Direction a: Transcribe the passage of the fuser assembly claims starting at "14. The fuser" and ending at "a pressure roller.".

Page text:
┌──

11. An electrophotographic device as claimed in claim 10, wherein
the post-transfer sensor is located after the transfer station and
before the cleaner station.
12. A fuser assembly in an electrophotographic device for
automatically recovering from a substrate jamming in the fuser
assembly without operator intervention, the electrophotographic
device comprising a charge retentive surface for carrying latent
images, a developer for developing the latent images with toner, a
transfer station for transferring the developed latent images to
the substrate, a feeder system for forwarding the substrate in a
feed direction to the transfer station, and a fuser station located
downstream of the transfer station in the feed direction for fusing
the toner to the substrate, said fuser assembly being part of the
fuser station and comprising:
fusing means for fusing the toner to the substrate;
first detecting means for detecting the lead edge of the substrate
upstream of the fusing means;
second detecting means for detecting the lead edge of the substrate
downstream of the fusing means; and
controlling means for initiating a reverse feed direction of the
fuser means when the sensors detect the substrate jamming in the
fuser assembly, and for subsequently initiating a feed direction of
the fuser means to fuse the toner to the substrate.
13. The fuser assembly as claimed in claim 12, wherein the fusing
means comprises a fuser roller for applying heat to the toner and
the substrate.
14. The fuser assembly as claimed in claim 13, wherein the fusing
means further comprises a pressure means for applying pressure to
the fuser roller.
15. The fuser assembly as claimed in claim 14, wherein the pressure
means is a pressure roller.
16. The fuser assembly as claimed in claim 12, wherein the first
detecting means is a sensor.
17. The fuser assembly as claimed in claim 12, wherein the first
detecting means is attached to a pre-fusing substrate guide means
for guiding the substrate toward the fusing means.
18. The fuser assembly as claimed in claim 12, wherein the second
detecting means is a sensor.
19. The fuser assembly as claimed in claim 12, wherein the second
detecting means is attached to a post-fusing substrate guide means
for guiding the substrate leaving the fuser means.
20. The fuser assembly as claimed in claim 12, wherein a stripping
means is in contact with the fusing means for assisting in removing
the substrate from the fusing means.
21. The fuser assembly as claimed in claim 20, wherein the
stripping means are located on an upstream side of the fusing
means.
22. The fuser assembly as claimed in claim 20, wherein the
stripping means are located on a downstream side of the fuser
means.
23. The fuser assembly as claimed in claim 12, further comprising a
timer means for timing a time period between which the substrate
actuates both the first detecting means and the second detecting
means.

└──

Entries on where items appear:
┌──

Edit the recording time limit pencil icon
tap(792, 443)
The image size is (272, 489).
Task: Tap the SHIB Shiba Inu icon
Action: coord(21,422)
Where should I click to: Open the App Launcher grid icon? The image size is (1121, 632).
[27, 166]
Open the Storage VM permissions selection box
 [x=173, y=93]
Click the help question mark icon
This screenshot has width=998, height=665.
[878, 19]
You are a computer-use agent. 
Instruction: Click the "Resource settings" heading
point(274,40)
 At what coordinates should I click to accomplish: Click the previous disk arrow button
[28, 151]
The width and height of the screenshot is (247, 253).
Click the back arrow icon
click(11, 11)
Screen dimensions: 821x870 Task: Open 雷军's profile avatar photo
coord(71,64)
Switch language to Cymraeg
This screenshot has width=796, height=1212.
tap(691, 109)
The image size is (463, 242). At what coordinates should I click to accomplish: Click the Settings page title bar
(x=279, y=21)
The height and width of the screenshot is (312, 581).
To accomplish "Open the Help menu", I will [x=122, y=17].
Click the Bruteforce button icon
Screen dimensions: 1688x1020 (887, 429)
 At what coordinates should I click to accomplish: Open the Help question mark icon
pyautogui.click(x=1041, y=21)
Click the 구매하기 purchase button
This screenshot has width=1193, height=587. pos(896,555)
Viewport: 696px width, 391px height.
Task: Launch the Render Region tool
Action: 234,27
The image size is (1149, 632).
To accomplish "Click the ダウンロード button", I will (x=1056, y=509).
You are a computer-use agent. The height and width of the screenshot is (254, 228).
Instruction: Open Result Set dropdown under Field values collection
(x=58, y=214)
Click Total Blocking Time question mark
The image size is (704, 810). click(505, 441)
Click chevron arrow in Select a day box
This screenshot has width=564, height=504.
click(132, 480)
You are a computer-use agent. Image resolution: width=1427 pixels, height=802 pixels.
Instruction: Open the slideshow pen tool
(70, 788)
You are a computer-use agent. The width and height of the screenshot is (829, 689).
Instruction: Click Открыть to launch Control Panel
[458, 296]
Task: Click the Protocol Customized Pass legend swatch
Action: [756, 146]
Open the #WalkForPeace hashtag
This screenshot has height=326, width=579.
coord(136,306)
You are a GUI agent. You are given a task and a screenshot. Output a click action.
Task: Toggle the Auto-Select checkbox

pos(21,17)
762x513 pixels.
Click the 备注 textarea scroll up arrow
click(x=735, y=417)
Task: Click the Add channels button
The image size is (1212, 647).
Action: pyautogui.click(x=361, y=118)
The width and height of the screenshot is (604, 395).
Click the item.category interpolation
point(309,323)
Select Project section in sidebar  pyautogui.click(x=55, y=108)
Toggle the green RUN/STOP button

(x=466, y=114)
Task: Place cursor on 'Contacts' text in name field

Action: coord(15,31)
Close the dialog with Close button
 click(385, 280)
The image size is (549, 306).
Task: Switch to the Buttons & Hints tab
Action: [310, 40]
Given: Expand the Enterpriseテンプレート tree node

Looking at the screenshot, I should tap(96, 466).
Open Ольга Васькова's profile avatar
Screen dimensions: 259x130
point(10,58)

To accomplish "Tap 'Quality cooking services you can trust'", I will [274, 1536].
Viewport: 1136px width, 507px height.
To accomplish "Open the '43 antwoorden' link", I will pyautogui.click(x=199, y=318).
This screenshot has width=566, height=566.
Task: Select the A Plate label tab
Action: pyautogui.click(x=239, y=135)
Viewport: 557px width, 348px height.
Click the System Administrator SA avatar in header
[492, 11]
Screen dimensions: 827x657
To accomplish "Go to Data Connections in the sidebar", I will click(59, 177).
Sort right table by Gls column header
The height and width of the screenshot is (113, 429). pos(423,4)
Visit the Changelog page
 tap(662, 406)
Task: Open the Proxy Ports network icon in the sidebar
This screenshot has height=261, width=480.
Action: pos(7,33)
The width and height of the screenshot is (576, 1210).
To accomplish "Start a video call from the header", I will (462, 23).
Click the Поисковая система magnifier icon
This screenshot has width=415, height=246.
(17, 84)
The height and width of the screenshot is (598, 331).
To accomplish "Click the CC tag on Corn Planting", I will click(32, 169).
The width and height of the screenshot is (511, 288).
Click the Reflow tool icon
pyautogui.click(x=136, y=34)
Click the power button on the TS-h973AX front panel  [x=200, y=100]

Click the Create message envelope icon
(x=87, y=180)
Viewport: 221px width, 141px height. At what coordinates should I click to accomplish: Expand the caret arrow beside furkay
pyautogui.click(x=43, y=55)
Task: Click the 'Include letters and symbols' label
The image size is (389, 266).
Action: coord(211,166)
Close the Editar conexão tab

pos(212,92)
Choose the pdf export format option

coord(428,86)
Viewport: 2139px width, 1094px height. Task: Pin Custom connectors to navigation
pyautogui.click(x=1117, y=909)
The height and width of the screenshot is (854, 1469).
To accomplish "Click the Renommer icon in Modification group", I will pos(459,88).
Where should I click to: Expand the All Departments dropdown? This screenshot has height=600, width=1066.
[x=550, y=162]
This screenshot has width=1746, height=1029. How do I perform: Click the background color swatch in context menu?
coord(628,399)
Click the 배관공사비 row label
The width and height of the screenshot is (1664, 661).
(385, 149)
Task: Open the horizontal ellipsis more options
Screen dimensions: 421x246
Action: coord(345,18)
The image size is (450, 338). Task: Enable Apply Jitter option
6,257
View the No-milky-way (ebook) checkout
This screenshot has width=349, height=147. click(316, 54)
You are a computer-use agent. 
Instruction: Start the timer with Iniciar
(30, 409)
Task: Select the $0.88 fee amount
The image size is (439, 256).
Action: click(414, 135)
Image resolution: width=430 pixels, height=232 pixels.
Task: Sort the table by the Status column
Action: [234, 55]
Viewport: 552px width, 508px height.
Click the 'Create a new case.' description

└──

Direction b: Please repeat word for word the lines of the records starting at the line containing "The height and width of the screenshot is (598, 331)." and ending at the line containing "Click the power", both included.

Problem solution a:
14. The fuser assembly as claimed in claim 13, wherein the fusing
means further comprises a pressure means for applying pressure to
the fuser roller.
15. The fuser assembly as claimed in claim 14, wherein the pressure
means is a pressure roller.

Problem solution b:
The height and width of the screenshot is (598, 331).
To accomplish "Click the CC tag on Corn Planting", I will click(32, 169).
The width and height of the screenshot is (511, 288).
Click the Reflow tool icon
pyautogui.click(x=136, y=34)
Click the power button on the TS-h973AX front panel  [x=200, y=100]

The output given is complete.